記事詳細

【富坂聰 真・人民日報】米国の焦りと中国の緩やかな“脱米”で貿易戦争は一時休戦? (1/2ページ)

 かつて米ロ首脳の会話を高性能マイクで拾ったところ、「チキンを買ってくれないか」という内容だった、と米メディアが報じたことがあった。

 詳細は覚えてないが、「チキンか……」と、その緊張感のなさにがっかりした記憶がよみがえった。

 米中貿易協議で中国側が大量の農産品の買い付けを約束し、米中の対立が緩んだという話からの連想だ。

 今度の主役は「チキン」ではなく「豚」だという。

 米中が互いに制裁関税をかけ合う入り口で、中国が最初に標的にしたのがアメリカから輸入する農産物だった。

 制裁発動後の2018年8月11日、米国産大豆7万トンを積んだ「ピーク・ペガサス」号が大連港に到着したニュースはメディアをにぎわした。

 トランプ大統領が「中国による農畜産品の購入は過去最大だ。米国の農家はすぐに大きなトラクターを手に入れた方がいいぞ」とホワイトハウスではしゃいだのが今月11日。これを受けて中国外務省の耿爽副報道局長も、今後も「米農産物の買い付けを加速させる」と述べた。

 アメリカは新たな制裁発動の見送りに合意。歩み寄る姿勢に転じたことを世界に印象付けた。

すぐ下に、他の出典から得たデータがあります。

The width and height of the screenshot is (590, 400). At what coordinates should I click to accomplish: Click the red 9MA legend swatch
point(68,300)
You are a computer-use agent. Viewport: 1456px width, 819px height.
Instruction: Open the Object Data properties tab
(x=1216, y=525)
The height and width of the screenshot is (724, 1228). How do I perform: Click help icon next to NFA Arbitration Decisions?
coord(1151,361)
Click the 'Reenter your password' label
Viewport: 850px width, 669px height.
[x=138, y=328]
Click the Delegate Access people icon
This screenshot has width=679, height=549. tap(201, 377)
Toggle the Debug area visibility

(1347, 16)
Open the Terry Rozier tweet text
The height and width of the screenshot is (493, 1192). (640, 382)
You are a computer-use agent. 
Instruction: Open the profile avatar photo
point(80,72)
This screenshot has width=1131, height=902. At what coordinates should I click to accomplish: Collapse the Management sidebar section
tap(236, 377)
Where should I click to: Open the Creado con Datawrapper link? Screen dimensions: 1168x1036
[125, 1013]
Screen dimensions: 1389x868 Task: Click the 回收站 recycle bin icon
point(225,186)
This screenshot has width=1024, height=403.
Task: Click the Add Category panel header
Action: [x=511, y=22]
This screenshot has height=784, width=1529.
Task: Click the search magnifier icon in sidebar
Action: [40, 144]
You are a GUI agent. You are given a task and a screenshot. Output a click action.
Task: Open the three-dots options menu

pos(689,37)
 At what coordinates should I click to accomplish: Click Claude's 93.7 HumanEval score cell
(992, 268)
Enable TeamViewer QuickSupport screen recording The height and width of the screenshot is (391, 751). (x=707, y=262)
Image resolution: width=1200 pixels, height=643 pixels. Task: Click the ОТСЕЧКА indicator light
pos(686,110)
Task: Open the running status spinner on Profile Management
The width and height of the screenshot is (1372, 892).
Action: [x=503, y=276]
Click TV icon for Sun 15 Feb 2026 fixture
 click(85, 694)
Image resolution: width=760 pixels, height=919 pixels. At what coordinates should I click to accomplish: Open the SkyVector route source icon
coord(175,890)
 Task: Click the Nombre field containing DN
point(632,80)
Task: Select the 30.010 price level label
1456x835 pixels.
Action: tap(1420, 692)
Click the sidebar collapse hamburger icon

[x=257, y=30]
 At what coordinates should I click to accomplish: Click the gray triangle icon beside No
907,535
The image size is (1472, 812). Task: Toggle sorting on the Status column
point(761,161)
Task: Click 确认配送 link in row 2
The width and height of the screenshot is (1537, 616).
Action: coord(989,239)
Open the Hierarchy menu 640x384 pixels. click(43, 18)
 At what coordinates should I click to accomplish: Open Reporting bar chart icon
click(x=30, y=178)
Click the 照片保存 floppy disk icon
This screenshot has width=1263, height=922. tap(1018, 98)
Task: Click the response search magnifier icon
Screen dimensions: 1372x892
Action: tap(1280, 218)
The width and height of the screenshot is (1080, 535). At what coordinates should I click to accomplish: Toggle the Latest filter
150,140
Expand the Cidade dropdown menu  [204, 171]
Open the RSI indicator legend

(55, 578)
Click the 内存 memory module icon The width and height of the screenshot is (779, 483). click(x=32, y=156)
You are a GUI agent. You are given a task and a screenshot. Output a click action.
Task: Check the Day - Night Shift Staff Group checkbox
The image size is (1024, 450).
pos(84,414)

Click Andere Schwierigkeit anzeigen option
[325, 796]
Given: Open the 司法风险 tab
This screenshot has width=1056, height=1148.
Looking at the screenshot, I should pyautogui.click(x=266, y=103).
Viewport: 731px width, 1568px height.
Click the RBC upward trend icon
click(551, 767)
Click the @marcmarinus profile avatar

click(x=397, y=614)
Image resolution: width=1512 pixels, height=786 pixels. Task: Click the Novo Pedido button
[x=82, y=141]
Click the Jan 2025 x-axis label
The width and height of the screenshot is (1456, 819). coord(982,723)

 以前にも指摘したが、米中協議は10月から11月が焦点とされてきた。

 というのも第4弾で制裁の対象となるスマートフォンやノートパソコンは、クリスマス商戦で大きく動くことが予想される商品で、米国内の消費を冷やすことも懸念されていた。だからこそ第4弾の発動では、9月に制裁関税の対象となったスマートウオッチなどと分けて12月という期限が設定されていたのだ。

 アメリカ経済の要である個人消費。なかでもその要であるクリスマス商戦に影響してはならないとの焦りは、トランプ政権にもあったのだろう。